A letter to the New England Journal of Medicine (NEJM) addressed prolonged activated partial-thromboplastin time (aPTT) among hospitalized patients with COVID-19. The authors found prolonged aPTT in 20% of 216 studied patients, as well as higher than normal prevalence of lupus anticoagulant and associated factor XII deficiency, neither of which is associated with increased risk of bleeding, they noted. “In our opinion, clinicians should not withhold use of anticoagulants for thrombosis while awaiting further investigation of a prolonged aPTT, nor should they withhold thrombolytic therapy in the face of a high-risk pulmonary embolism on the basis of a prolonged aPTT alone,” the authors said.
Studies of drugs for COVID-19 offered mixed results this week. Potentially positive data were reported by a retrospective study of non-ventilated Italian patients with COVID-19 and acute respiratory distress syndrome. Twenty-nine patients who received high doses of anakinra (a recombinant interleukin-1 receptor antagonist) were compared to 16 receiving standard treatment. At 21 days, survival was significantly higher in the anakinra group (90% vs. 56%; P=0.009), but mechanical ventilation-free survival did not differ significantly (72% vs. 50%; P=0.15), according to results published by The Lancet Rheumatology on May 7. “The uncontrolled nature of our study mandates caution in interpretation of findings, and validation is absolutely required in a controlled setting,” the authors said. “Controlled evidence is awaited, as IL-1 blockade with high-dose intravenous anakinra deserves consideration among anti-inflammatory treatments for COVID-19.”

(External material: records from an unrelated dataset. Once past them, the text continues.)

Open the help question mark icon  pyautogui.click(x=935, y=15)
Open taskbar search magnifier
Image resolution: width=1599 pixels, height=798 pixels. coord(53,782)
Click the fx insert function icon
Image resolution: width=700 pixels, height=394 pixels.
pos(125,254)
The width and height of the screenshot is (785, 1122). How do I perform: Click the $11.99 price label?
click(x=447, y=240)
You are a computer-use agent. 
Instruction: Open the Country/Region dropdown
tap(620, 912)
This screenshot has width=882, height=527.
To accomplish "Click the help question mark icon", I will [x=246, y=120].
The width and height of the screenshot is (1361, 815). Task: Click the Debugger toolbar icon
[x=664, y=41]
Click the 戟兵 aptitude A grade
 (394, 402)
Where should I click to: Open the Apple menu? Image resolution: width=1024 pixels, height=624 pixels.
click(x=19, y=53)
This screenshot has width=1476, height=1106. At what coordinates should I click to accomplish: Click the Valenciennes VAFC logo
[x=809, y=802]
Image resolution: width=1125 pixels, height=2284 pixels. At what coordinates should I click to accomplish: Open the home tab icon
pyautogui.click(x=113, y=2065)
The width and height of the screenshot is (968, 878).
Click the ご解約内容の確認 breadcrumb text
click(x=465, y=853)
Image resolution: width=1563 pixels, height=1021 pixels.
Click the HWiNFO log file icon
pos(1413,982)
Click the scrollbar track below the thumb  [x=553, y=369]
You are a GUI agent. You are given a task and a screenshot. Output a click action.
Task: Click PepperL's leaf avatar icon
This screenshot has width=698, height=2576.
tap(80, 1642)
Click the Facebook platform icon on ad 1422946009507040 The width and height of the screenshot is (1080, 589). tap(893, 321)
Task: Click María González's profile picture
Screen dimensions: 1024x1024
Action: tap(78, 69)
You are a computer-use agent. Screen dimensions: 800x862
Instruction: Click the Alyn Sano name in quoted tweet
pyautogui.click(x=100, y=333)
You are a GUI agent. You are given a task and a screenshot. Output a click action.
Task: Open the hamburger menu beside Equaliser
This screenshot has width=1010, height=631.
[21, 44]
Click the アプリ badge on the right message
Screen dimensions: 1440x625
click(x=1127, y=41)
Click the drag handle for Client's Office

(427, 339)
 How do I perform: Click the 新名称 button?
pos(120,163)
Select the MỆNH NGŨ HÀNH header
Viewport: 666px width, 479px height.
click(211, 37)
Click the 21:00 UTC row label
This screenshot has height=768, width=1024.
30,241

An observational study, published by NEJM on May 7, looked at 811 New York patients given hydroxychloroquine and found that the drug wasn't associated with any significant change in a composite end point of intubation or death. The authors said their results do not rule out either benefit or harm of the drug but do not support its use outside randomized clinical trials. A randomized trial published by NEJM the same day found no significant benefit from lopinavir-ritonavir in 99 Chinese patients treated with the drug versus 100 receiving standard care. Whether combining the drug with other antiviral agents “might enhance antiviral effects and improve clinical outcomes remains to be determined,” the authors said.